Se dice que es posible destruir a una persona con palabras, miradas, sobrentendidos: eso es el acoso moral… se alimenta de pequeños ataques repetidos, a menudo tienen lugar cuando no hay testigos, a veces son no verbales o son ambiguos, sujetos a una doble interpretación.
El bullying o acoso escolar ha sido un tema recurrente abordado por medios y autoridades, estudiado por académicos y especialistas, aborrecido por la comunidad en general. La versión laboral del acoso moral se conoce también por un anglicismo: mobbing.
La Organización Mundial de La Salud define mobbing como una situación de violencia o acoso recurrente dirigida hacia una persona con el objetivo de aislarlo de un grupo laboral; se caracteriza por conductas crueles y hostiles que se convierten en una tortura psicológica para la víctima.
Por una parte, los preceptos legal-laborales en México exigen respeto para la dignidad y libertades de todo aquel quien proporciona un servicio, así como de quien lo recibe.
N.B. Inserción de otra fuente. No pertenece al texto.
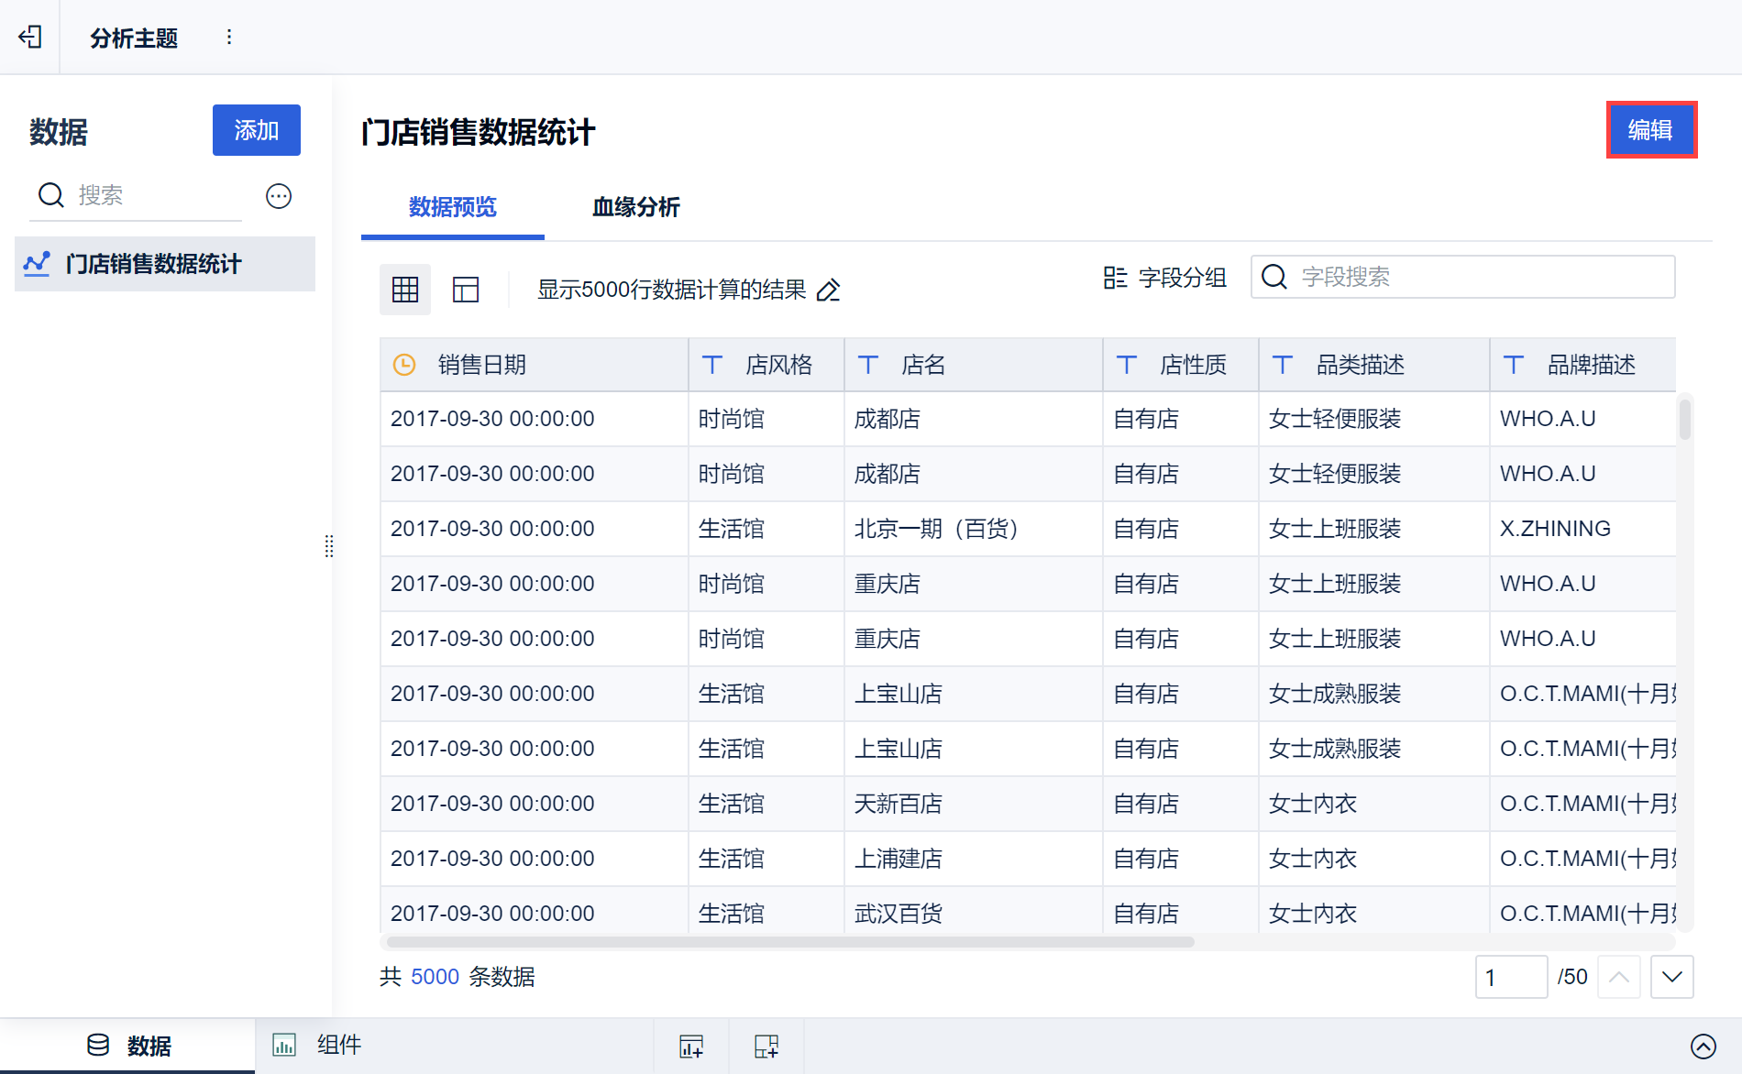
Task: Click the exit back icon
Action: tap(30, 37)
Por otra, el acoso laboral es una grave patología organizacional que debe ser estudiada y conocida por los psicólogos laborales y clínicos: evitar que el diagnóstico y las manifestaciones sean interpretadas en términos estrés, ansiedad o depresión pasando por alto los aspectos situacionales que los ocasiona.
Lamentablemente la primera imagen que nos viene a la mente al hablar de acosos moral es la del abuso generado por niños o jóvenes atacando a alguien más débil; sin embargo, ocurre este tipo de agresión, también en las empresas y grandes consorcios. Al igual que en las escuelas la patología del abusador está fincada en reconocer y capitalizar el miedo para así mantener el poder, mostrarse aparentemente seguros, confiados y superiores a todos los demás. Estas personas buscan a otras que parezcan pasivas, dóciles o vulnerables.
Sin ser un problema sencillo y de ninguna manera agotado, los especialistas sugieren que en ambos contextos una fórmula similar: trasmitir el problema a alguien de confianza, buscar testigos y confrontar al acusador.